━━ Extracted text ━━

Sheryl Lee Ralph accepted her historic award by singing international vocalist's powerful anthem 'Endangered Species'

The second actor Sheryl Lee Ralph’s name was called on Monday’s Primetime Emmy Awards, her life was forever changed. And the second Ralph opened her mouth to sing (not speak) her acceptance of that historic award, she changed the life of five-time Grammy Award-winning vocalist Dianne Reeves a thousand miles away in Denver.

“I am an endangered species.

But I sing no victim’s song.

I am a woman. I am an artist.

And I know where my voice belongs.”

Endangered Species” is a song from Reeves’ 1994 album “Art and Survival.” It’s about Reeves and her unsettled place at her record company at the time. It’s about women. It’s about sexual violence. It’s about reproductive rights and a woman’s ownership of her own body. And it is about to take on a whole new significance in the ongoing movement for social justice in America.

“This song will be the new anthem of many women effective tonight!” one viewer wrote overnight on a YouTube posting of Reeves’ song. And Reeves is over the moon about that.

“I haven’t slept since I found out,” she told the Denver Gazette. “That song has been under the surface for many years, and now, thanks to Sheryl, it’s out there. I would be very excited and very proud and very honored for that song to become a new anthem for women.”

Coincidentally, Reeves already had been considering making an updated recording of the song in the wake of the Dobbs Supreme Court decision striking down women’s abortion rights.

“With all that’s been happening lately, I said, ‘I think I need to do a new version of ‘Endangered Species,’” Reeves said. “And when Sheryl sang it last night, that was my answer from heaven saying: ‘Do it. Now.’ ”

Ralph, an accomplished actor in every medium, including Broadway turns in “Dreamgirls” and “Wicked,” became the first Black woman to win the Emmy Award as Outstanding Supporting Actress in a Comedy Series in 35 years for her performance as a veteran kindergarten teacher in the public-school comedy “Abbott Elementary.” She was visibly moved when her name was read, and she had to be helped to the podium to speak. But when she got there, she opened up like a blooming flower. Without speaking a word, Ralph dug Reeves’ lyrics up from her guts and released them into the rafters of the Microsoft Theatre in Los Angeles. And, through the power of television and the internet, to every corner of the globe.

“To think that in that moment — her greatest moment, the moment that she has been waiting for, and working toward — Sheryl had the grace and generosity to empower and bless somebody else … oh my goodness, it gave me the chills,” Reeves said. “I am just so grateful.”

Reeves wasn’t home when the award was announced. My best friend called me, and my phone just blew up,” she said. “I rushed home and put on the TV, but I couldn’t find it. So I went to Twitter, and there it was.”

Reeves, who graduated from George Washington High School and studied classical voice at the University of Colorado Boulder, was 38 and already had released eight albums in 1994 when her Blue Note label moved to Capitol Records. “Now I wasn’t at a jazz label anymore,” Reeves said. “Capitol was more pop-oriented, and that just wasn’t who I was.

━━━
━━ Input data ━━

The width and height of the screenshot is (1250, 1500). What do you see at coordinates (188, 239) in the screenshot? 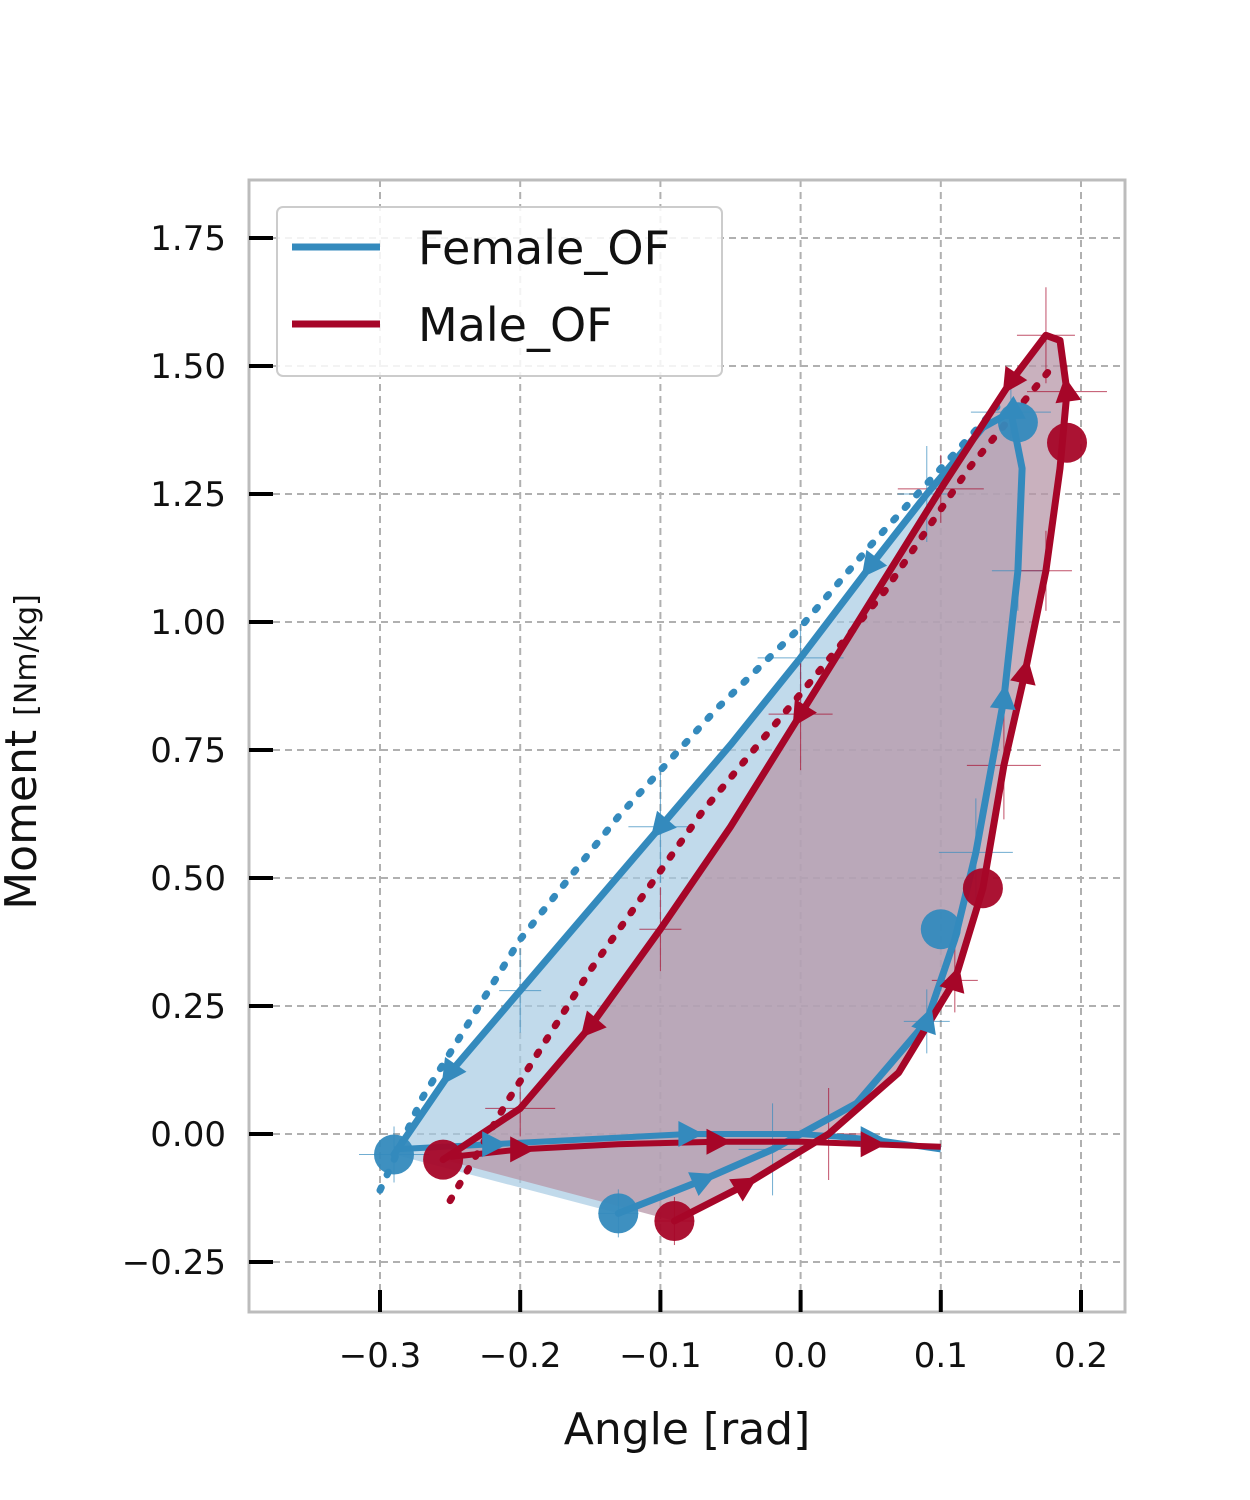
I see `y-tick-label: 1.75` at bounding box center [188, 239].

━━━

Please write the next part of the article about Dianne Reeves and her song "Endangered Species," picking up right after its final sentence.

- _Output of the exercise_:
“So I said, ‘You know what? This next one might be my last record, so I am going to say everything I want to say on it.’”

She named that album “Art and Survival,” she said, “because that’s where I was at the time. I was trying to survive through my art.” If she was going out, she thought, she was going to go out with a song like “Endangered Species.”

“I wanted people to know who I am and how I think,” she said. “I wanted to be unapologetic about my songwriting choices and just sing what was in my heart.”

Denver's Dianne Reeves. (Courtesty Dianne Reeves)
Denver’s Dianne Reeves. (Courtesty Dianne Reeves)

Though the song did not garner immediate popular success, “it did have a cult following,” Reeves said.

“If you go on YouTube, you can find European skaters using the song in competition,” she said. “When Hillary Clinton spoke at a big women’s conference in China in 1995, they opened the whole thing with that song. It’s also been featured on ‘So You Think You Can Dance?’ So, it’s been out there.”

Reeves met Ralph in the late 1990s after Ralph founded a nonprofit called Divas Simply Singing, which brings artists together to raise money for women’s health. Ralph had heard Reeves’ song and invited her to sing it at several fundraising events. “It was an incredible experience,” Reeves said. “I know how much that song means to Sheryl, and it has been with her ever since.”

Reeves is about to blow up anew on several other fronts. She has contributed vocals to the highly anticipated Viola Davis film “The Woman King,” opening Friday. And she is about to embark on her latest international tour that includes stops in London, Sweden, Spain, Portugal and New York’s Lincoln Center. She swears “Endangered Species” already was on the set list — but she knows fans will be expecting it now.

“I am glad that new people can hear what my music is about — because it really is about empowerment,” Reeves said. “Not just for women, but for everybody.”

As of Tuesday afternoon, staffers were still scrambling to put Ralph and Reeves together on a phone call. Asked what she wants to convey to Ralph, Reeves said: “I just want to thank her for being who she says she is — and doing all the things that she believes are right and good,” Reeves said. “I want to tell her how much she has changed my life in this moment.

“She could have chosen any song and I would have been powerfully moved, given the passion and the strength that she put into it. But the added extra that she chose my song? That just wore me out.”